In Thursday’s meeting of the Delaware County Board of Commissioners, the Unisyn Voting Solutions OpenElect voting system was adopted on the recommendation of the county Board of Elections for use during elections in Delaware County.
The Delaware County Board of Elections also recommended the vendor RBM Consulting, LLC for the purchase and service of the equipment.
“Our staff has thoroughly examined how (the equipment) would work in Delaware County,” said Peg Watkins, a member of the Board of Elections. “We’re satisfied that this is the best solution for Delaware County.”
Watkins said the staff of the Board of Elections was diligent in making sure the new equipment met all the statutes and regulations of the State of Ohio.

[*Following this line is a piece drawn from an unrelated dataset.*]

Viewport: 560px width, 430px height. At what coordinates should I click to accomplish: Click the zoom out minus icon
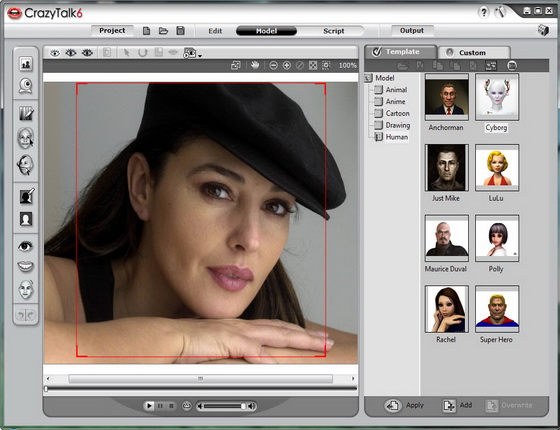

The Delaware County Board of Elections received word from the Ohio Secretary of State’s Office in February 2017 that a directive would be issued to all county board of elections to replace the voting machines in all 88 counties to more secure machines.

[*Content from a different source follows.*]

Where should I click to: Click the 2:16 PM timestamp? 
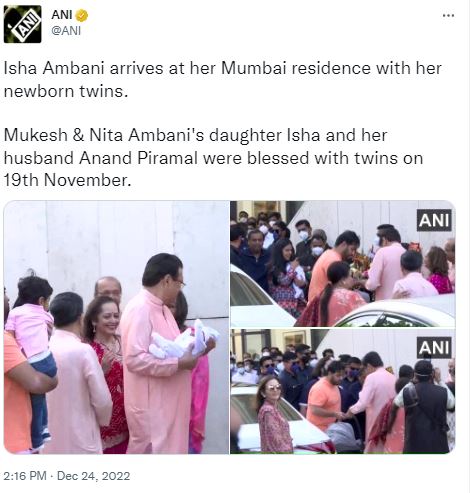point(25,476)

However, a year before the directive was announced, the Delaware County Board of Elections began conversations with the Delaware County Board of Commissioners about replacing the county’s voting machines.
“I think you’ve done a nice job of keeping us up to date through the process,” said Commissioner Jeff Benton. “This has been going on for two or three years now that we’ve been studying this and recognizing the need for new equipment. This seems like the best solution.”
According to Karla Herron, Board of Elections director, an order will be placed for “a little over 900 machines,” but Anthony Saadey, Board of Elections assistant director, said it would be closer to 1,000 machines.
“Today was step one, make your choice,” Herron said. “The next step is getting the money approved.”
Watkins said the voting system is a hybrid that uses a select touchscreen that creates a voter-verified paper trail by producing a paper ballot that voters can verify after voting.
“I think that is a magical thing for voters, because they want to hold that in their hands,” she said. “Even though they are voting on a machine, they’re going to get that spit out and they can look at it to make sure everything is right.”
Once the ballot is confirmed, it’s fed into a tabulation machine where the information is recorded onto a thumb drive along with an image of the actual ballot.
Saadey said the 1,000 machine purchase will cost “just over $4 million” to which Herron said, “$1.9 million and some change will come from state funds.”
In June, the 132nd Ohio General Assembly passed Senate Bill 135, sponsored by state Sen. Frank LaRose (R-Hudson). The bill affords the secretary of state the authority to request up to a total of $114.5 million in state funds for reimbursement to county boards for the purchase of voting machines. The bill went into effect Oct. 29.
“Obviously, we would prefer the state to be a higher contributor, but we do have to make sure that our residents have the best equipment possible that gives them the best chance to have an accurate vote in our county,” said Commissioner Gary Merrell. “No county in the state does it better than we do it,” he added, directing all the credit to Herron, Saadey and the Board of Elections staff.
According to Board of Elections records, there are 143,441 registered voters in Delaware County. The Board of Elections current machine total is 719, and those machines were purchased in 2005 with federal funding that flowed down to the counties from the state. During elections, the county Board of Elections staffs and supports 153 percents.